Rows from a dataset
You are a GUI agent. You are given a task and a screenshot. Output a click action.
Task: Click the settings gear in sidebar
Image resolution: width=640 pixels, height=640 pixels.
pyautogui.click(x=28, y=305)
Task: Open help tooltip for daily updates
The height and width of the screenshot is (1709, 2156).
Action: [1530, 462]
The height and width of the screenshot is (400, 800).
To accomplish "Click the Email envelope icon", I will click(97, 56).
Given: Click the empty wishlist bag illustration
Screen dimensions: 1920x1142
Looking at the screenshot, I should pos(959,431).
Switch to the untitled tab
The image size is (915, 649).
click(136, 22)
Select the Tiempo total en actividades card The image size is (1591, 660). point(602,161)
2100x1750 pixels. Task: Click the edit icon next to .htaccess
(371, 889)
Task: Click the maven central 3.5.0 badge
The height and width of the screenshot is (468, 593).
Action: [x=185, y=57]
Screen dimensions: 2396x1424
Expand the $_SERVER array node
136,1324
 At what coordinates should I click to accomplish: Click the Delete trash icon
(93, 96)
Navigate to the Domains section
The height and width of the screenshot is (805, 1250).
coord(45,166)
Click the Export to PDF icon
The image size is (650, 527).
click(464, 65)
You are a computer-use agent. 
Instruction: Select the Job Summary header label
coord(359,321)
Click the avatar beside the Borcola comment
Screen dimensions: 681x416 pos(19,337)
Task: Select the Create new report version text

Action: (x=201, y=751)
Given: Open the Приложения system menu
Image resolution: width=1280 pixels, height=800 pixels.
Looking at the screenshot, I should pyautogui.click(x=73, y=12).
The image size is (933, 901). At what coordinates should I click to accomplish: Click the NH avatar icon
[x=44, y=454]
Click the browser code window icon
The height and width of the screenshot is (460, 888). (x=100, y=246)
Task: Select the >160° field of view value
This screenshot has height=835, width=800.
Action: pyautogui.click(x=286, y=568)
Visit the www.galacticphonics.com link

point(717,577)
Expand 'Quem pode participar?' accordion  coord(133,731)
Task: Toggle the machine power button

» **GOAL**: Copy out the lines of the listing above exactly as they appear, everything from the line containing "Click the avatar beside the Borcola comment" down to the line containing "point(717,577)", both included.

» **FINAL ANSWER**:
Click the avatar beside the Borcola comment
Screen dimensions: 681x416 pos(19,337)
Task: Select the Create new report version text

Action: (x=201, y=751)
Given: Open the Приложения system menu
Image resolution: width=1280 pixels, height=800 pixels.
Looking at the screenshot, I should pyautogui.click(x=73, y=12).
The image size is (933, 901). At what coordinates should I click to accomplish: Click the NH avatar icon
[x=44, y=454]
Click the browser code window icon
The height and width of the screenshot is (460, 888). (x=100, y=246)
Task: Select the >160° field of view value
This screenshot has height=835, width=800.
Action: pyautogui.click(x=286, y=568)
Visit the www.galacticphonics.com link

point(717,577)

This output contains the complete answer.